* Что сделать *
**A)** Переведите на английский язык предложение из приведенного ниже текста о Боратынском: «Весной 1828 года у Боратынских родилась вторая дочь — Екатерина; ей дали имя в память Екатерины Петровны, матери Настасьи Львовны.»
**B)** Допишите продолжение текста о Боратынском начиная с места, где он обрывается.

* Текст страницы *
--
Распрощавшись с любезным Гермесом, Боратынский обратился с письмом к своему преемнику, Николаю Языкову, в котором добродушно шутил: «Заняв моё место у Гермеса, ты обязан вполне заменить меня. Я служил два года с отличной ревностью, за что и удостоился повышения в чине. Расспроси Киреевского о моих служебных подвигах: я уверен, что это воспламенит тебя благородным соревнованием».

Итак, Боратынского уволили из канцелярии к исполнению других дел. Но всё у него по-прежнему, и нет ничего другого, кроме стихов, семьи да ещё, отчасти, литературных баталий, в которых волей-неволей приходится порой участвовать…

Весной 1828 года у Боратынских родилась вторая дочь — Екатерина; ей дали имя в память Екатерины Петровны, матери Настасьи Львовны. Вести хозяйство помогала Натали, младшая сестра Евгения, жившая в Москве. Это было как нельзя кстати: Софи, сестра Настасьи Львовны, уехала с отцом в подмосковную усадьбу Мураново.
--
* Блок данных *
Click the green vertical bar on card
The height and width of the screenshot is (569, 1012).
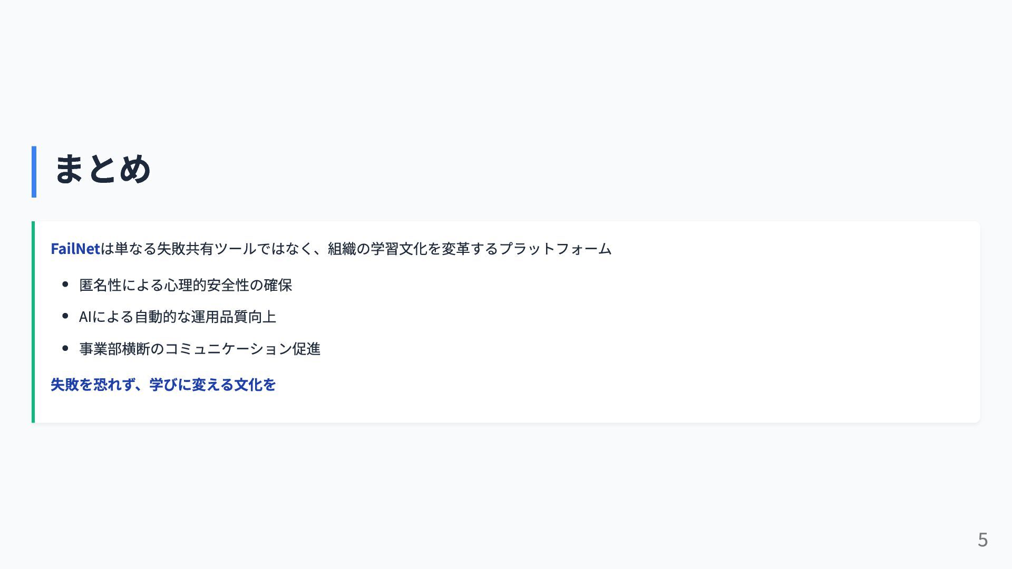coord(33,322)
--
* Ответы к заданиям *
**A)** In the spring of 1828 the Boratynskys had a second daughter, Ekaterina; she was named in memory of Ekaterina Petrovna, the mother of Nastasya Lvovna.

**B)**
Боратынский в 1828 году — на вершине своей славы и известности; ни до этого времени, ни тем более после у него не было такого. Биограф Гейр Хетсо отметил одно из частных писем, в котором содержится характерное свидетельство: «Баратынского все читали». Известный критик В. Т. Плаксин в статье «Взгляд на состояние русской словесности в последний период», вышедшей в 1829 году, назвал Василия Андреевича Жуковского «первым преобразователем» русской литературы, пробудившим новую поэзию, и далее заметил: «<…> среди множества мелочных и обыкновенных писателей стихотворцев явились два необыкновенные поэта». Речь о Пушкине и Боратынском. Пушкин, по мнению критика, отличается чрезвычайным богатством прекрасных картин и чистого вкуса; Боратынский — «<…> глубокостию чувствований, свойственною жителю севера и лёгкостию пиитической басни, или вымысла». Вывод критика таков: «Можно отгадать, на чьей стороне будет первенство; но время, судья независимый от настоящих успехов, решит, кому будет принадлежать первый венок — Пушкину или Баратынскому». О том, что Баратынский стал одним из знаменитых русских поэтов, свидетельствует и его избрание в один день с Пушкиным в действительные члены Общества любителей Российской словесности при Московском университете. Впрочем, поэт уже некоторое время принимал в нём активное участие.


стр.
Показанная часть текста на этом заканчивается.